- _WORK ORDER_: Look below for the line that has "9846 (376, 2219)". Set down the lines from there through the line that has "26 (307, 483)", exactly as written.

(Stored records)
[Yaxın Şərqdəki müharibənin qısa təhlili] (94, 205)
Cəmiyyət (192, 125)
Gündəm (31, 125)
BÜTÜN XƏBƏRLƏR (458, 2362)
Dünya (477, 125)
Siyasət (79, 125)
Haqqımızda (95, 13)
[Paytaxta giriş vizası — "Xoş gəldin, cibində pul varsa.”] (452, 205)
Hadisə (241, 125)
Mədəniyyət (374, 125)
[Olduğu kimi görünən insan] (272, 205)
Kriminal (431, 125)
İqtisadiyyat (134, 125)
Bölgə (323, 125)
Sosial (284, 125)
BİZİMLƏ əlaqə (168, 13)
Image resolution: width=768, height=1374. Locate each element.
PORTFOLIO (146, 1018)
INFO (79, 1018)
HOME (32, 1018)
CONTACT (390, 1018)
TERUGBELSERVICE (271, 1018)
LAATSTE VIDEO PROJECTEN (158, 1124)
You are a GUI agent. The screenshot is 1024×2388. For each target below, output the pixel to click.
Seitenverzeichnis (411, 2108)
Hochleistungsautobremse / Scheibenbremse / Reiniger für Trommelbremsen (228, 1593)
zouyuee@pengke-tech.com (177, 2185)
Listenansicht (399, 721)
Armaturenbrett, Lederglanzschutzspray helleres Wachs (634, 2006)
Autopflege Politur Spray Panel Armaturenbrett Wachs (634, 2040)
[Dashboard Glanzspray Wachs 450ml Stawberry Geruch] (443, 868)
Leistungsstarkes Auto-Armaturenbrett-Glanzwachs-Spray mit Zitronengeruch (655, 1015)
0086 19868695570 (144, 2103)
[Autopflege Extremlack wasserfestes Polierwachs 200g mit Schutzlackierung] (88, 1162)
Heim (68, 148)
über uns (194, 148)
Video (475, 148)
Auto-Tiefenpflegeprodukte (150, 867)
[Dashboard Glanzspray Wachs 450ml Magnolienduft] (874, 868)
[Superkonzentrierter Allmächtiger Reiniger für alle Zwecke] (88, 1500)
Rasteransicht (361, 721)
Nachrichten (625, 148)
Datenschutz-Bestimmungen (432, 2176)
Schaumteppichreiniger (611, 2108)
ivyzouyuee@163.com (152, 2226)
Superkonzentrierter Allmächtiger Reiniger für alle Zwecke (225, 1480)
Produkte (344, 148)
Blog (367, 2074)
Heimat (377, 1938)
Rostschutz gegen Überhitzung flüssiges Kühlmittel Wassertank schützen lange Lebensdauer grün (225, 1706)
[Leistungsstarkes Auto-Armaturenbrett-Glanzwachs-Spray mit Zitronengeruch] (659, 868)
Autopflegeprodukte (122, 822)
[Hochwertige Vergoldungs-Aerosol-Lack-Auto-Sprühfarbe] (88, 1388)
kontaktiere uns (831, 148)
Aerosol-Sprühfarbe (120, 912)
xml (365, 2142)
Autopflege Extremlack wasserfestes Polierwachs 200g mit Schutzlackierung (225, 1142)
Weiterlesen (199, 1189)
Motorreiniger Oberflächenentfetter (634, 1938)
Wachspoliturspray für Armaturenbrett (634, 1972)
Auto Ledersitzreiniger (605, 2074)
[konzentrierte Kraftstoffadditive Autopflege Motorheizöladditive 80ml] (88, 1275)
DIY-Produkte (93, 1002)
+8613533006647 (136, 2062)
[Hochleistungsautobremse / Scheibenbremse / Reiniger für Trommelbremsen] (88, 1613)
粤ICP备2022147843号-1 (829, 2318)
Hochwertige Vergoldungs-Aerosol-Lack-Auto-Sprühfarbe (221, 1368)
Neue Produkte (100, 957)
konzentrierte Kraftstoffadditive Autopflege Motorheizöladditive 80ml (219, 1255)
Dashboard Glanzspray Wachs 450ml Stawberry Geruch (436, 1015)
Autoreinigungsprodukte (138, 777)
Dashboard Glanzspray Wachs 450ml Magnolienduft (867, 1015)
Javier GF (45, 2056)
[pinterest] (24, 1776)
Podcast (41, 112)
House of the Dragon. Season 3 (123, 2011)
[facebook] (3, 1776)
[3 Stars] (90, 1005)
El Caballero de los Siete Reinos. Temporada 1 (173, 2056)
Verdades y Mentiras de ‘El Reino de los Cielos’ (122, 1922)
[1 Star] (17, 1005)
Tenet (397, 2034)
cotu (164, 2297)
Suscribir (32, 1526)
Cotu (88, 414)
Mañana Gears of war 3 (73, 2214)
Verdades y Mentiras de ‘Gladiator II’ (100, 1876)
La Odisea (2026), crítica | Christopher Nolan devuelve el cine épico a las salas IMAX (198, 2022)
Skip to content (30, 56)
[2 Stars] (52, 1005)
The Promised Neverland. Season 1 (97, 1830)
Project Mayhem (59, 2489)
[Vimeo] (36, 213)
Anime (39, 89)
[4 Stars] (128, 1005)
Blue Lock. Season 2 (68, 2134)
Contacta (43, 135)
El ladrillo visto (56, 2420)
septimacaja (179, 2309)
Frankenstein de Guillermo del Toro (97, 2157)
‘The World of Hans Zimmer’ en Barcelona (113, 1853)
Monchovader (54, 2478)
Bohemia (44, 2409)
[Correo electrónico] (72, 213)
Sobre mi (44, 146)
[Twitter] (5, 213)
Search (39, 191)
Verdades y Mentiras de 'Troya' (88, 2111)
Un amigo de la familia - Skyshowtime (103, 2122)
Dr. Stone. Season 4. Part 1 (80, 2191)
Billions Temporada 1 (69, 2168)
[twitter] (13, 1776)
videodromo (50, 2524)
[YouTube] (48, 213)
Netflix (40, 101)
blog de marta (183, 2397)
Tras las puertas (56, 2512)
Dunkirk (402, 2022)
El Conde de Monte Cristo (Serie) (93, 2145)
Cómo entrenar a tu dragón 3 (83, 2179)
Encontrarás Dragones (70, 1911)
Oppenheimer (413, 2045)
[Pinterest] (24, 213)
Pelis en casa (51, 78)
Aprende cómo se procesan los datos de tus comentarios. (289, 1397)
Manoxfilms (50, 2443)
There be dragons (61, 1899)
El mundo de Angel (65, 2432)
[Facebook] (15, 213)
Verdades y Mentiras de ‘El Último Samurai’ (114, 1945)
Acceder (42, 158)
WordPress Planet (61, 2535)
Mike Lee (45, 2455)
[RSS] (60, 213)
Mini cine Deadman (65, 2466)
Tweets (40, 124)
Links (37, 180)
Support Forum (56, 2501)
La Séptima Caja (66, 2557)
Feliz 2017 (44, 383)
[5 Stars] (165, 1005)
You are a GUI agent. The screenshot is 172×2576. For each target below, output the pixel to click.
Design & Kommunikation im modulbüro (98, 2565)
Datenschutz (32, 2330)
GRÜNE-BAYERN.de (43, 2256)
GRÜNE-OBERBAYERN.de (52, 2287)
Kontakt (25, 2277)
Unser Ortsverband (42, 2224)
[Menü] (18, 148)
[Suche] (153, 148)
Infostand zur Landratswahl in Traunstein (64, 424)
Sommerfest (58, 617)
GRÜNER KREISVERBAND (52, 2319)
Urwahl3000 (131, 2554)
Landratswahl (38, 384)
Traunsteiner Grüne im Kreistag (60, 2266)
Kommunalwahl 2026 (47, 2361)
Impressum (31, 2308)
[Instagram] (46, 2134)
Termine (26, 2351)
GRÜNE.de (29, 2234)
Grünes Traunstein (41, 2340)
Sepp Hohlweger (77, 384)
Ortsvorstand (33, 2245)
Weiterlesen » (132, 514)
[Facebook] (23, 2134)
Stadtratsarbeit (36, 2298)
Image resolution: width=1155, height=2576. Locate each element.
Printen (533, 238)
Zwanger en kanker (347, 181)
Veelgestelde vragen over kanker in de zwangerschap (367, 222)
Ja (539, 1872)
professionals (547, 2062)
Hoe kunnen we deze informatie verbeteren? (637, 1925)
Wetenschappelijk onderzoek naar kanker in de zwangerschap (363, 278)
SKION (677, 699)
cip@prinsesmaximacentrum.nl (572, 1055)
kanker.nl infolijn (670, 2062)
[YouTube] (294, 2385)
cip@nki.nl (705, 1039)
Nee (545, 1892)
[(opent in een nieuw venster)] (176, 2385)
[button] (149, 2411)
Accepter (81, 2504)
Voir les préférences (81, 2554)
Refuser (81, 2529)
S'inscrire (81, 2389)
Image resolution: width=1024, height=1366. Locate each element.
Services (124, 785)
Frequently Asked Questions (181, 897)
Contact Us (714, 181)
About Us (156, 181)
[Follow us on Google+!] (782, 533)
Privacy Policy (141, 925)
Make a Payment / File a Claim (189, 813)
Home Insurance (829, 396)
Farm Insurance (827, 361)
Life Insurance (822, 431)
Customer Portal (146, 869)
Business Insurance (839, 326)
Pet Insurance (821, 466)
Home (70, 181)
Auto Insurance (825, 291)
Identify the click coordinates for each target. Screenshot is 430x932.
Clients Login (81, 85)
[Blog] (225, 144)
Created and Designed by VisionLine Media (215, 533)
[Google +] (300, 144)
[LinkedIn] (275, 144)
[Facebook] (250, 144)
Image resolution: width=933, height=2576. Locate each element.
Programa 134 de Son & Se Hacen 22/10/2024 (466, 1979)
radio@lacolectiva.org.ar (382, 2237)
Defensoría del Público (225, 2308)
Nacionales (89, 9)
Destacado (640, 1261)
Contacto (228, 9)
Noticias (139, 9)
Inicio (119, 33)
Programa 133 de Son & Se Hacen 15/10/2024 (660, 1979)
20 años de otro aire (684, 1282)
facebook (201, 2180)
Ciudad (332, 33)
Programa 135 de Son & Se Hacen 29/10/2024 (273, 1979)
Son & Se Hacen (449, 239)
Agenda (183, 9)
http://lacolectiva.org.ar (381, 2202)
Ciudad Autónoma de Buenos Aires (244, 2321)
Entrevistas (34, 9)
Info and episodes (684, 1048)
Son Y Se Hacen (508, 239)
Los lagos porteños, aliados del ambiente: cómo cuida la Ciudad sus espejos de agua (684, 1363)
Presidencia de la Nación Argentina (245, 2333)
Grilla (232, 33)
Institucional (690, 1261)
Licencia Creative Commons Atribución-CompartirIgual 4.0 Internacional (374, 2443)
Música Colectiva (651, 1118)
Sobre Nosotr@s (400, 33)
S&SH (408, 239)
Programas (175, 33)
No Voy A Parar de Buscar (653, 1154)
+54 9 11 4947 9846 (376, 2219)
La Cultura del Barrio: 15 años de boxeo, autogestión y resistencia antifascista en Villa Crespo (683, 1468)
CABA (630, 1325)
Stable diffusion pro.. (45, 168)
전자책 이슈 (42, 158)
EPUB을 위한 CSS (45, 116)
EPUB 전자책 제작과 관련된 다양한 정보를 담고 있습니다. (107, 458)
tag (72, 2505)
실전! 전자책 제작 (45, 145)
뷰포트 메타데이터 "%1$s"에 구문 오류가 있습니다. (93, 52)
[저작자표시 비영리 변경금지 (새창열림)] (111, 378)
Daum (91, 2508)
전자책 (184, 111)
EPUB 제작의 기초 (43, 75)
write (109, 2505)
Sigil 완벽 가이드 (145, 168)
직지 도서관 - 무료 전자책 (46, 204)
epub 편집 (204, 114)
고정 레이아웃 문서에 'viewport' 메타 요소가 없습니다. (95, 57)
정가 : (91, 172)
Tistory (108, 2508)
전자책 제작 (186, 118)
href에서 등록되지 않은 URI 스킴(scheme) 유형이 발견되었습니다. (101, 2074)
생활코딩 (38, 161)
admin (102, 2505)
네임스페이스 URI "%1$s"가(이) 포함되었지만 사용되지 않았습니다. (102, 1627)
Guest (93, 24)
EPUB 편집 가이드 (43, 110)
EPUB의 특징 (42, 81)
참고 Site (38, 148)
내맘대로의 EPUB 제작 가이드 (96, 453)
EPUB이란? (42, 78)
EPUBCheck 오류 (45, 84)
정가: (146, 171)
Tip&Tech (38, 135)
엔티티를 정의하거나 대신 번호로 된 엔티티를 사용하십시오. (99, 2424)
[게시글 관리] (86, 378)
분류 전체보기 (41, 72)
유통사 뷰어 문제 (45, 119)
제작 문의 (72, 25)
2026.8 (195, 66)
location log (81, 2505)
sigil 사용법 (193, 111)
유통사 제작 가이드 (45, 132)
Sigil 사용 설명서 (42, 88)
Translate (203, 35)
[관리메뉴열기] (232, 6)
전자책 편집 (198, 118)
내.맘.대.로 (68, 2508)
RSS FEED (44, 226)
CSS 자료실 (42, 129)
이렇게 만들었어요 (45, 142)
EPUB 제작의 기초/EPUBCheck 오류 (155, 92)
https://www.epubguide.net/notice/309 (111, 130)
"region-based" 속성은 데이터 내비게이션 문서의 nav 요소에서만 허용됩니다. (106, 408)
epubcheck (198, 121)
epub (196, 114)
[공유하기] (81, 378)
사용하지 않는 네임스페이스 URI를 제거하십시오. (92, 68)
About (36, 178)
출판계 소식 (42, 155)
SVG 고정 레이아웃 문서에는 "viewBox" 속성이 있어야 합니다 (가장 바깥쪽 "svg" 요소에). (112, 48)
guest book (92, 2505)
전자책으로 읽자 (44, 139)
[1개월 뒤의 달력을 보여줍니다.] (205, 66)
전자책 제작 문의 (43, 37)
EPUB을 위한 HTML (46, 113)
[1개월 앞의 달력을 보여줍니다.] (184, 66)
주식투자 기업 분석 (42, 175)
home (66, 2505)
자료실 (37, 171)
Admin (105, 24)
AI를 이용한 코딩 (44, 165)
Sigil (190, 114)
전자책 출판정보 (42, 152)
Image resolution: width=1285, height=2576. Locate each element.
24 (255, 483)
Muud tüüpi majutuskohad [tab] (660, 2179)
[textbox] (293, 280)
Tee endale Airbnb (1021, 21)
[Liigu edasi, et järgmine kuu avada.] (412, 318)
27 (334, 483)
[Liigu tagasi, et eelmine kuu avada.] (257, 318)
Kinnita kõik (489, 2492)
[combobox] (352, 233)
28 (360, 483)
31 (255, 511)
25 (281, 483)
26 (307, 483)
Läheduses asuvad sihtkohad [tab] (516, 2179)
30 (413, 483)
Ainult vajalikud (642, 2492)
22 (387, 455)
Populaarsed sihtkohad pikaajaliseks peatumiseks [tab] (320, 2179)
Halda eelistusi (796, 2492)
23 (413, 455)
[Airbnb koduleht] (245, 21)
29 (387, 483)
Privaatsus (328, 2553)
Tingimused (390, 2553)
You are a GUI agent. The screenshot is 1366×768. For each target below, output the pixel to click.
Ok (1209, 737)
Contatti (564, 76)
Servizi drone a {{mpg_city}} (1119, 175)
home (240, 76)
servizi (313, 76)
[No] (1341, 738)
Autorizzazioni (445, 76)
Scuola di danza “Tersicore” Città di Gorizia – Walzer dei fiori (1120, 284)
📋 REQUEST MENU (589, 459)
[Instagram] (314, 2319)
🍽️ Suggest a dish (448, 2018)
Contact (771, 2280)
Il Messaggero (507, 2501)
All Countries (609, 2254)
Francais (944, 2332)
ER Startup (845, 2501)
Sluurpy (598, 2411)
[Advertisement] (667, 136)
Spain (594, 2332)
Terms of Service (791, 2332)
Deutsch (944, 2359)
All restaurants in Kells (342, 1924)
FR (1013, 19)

- _RESPONSE TO THIS TASK_:
+54 9 11 4947 9846 (376, 2219)
La Cultura del Barrio: 15 años de boxeo, autogestión y resistencia antifascista en Villa Crespo (683, 1468)
CABA (630, 1325)
Stable diffusion pro.. (45, 168)
전자책 이슈 (42, 158)
EPUB을 위한 CSS (45, 116)
EPUB 전자책 제작과 관련된 다양한 정보를 담고 있습니다. (107, 458)
tag (72, 2505)
실전! 전자책 제작 (45, 145)
뷰포트 메타데이터 "%1$s"에 구문 오류가 있습니다. (93, 52)
[저작자표시 비영리 변경금지 (새창열림)] (111, 378)
Daum (91, 2508)
전자책 (184, 111)
EPUB 제작의 기초 (43, 75)
write (109, 2505)
Sigil 완벽 가이드 (145, 168)
직지 도서관 - 무료 전자책 (46, 204)
epub 편집 (204, 114)
고정 레이아웃 문서에 'viewport' 메타 요소가 없습니다. (95, 57)
정가 : (91, 172)
Tistory (108, 2508)
전자책 제작 (186, 118)
href에서 등록되지 않은 URI 스킴(scheme) 유형이 발견되었습니다. (101, 2074)
생활코딩 (38, 161)
admin (102, 2505)
네임스페이스 URI "%1$s"가(이) 포함되었지만 사용되지 않았습니다. (102, 1627)
Guest (93, 24)
EPUB 편집 가이드 (43, 110)
EPUB의 특징 (42, 81)
참고 Site (38, 148)
내맘대로의 EPUB 제작 가이드 (96, 453)
EPUB이란? (42, 78)
EPUBCheck 오류 (45, 84)
정가: (146, 171)
Tip&Tech (38, 135)
엔티티를 정의하거나 대신 번호로 된 엔티티를 사용하십시오. (99, 2424)
[게시글 관리] (86, 378)
분류 전체보기 (41, 72)
유통사 뷰어 문제 (45, 119)
제작 문의 (72, 25)
2026.8 (195, 66)
location log (81, 2505)
sigil 사용법 (193, 111)
유통사 제작 가이드 (45, 132)
Sigil 사용 설명서 (42, 88)
Translate (203, 35)
[관리메뉴열기] (232, 6)
전자책 편집 (198, 118)
내.맘.대.로 (68, 2508)
RSS FEED (44, 226)
CSS 자료실 (42, 129)
이렇게 만들었어요 (45, 142)
EPUB 제작의 기초/EPUBCheck 오류 (155, 92)
https://www.epubguide.net/notice/309 (111, 130)
"region-based" 속성은 데이터 내비게이션 문서의 nav 요소에서만 허용됩니다. (106, 408)
epubcheck (198, 121)
epub (196, 114)
[공유하기] (81, 378)
사용하지 않는 네임스페이스 URI를 제거하십시오. (92, 68)
About (36, 178)
출판계 소식 (42, 155)
SVG 고정 레이아웃 문서에는 "viewBox" 속성이 있어야 합니다 (가장 바깥쪽 "svg" 요소에). (112, 48)
guest book (92, 2505)
전자책으로 읽자 (44, 139)
[1개월 뒤의 달력을 보여줍니다.] (205, 66)
전자책 제작 문의 (43, 37)
EPUB을 위한 HTML (46, 113)
[1개월 앞의 달력을 보여줍니다.] (184, 66)
주식투자 기업 분석 (42, 175)
home (66, 2505)
자료실 (37, 171)
Admin (105, 24)
AI를 이용한 코딩 (44, 165)
Sigil (190, 114)
전자책 출판정보 (42, 152)
Image resolution: width=1285, height=2576. Locate each element.
24 (255, 483)
Muud tüüpi majutuskohad [tab] (660, 2179)
[textbox] (293, 280)
Tee endale Airbnb (1021, 21)
[Liigu edasi, et järgmine kuu avada.] (412, 318)
27 (334, 483)
[Liigu tagasi, et eelmine kuu avada.] (257, 318)
Kinnita kõik (489, 2492)
[combobox] (352, 233)
28 (360, 483)
31 (255, 511)
25 (281, 483)
26 (307, 483)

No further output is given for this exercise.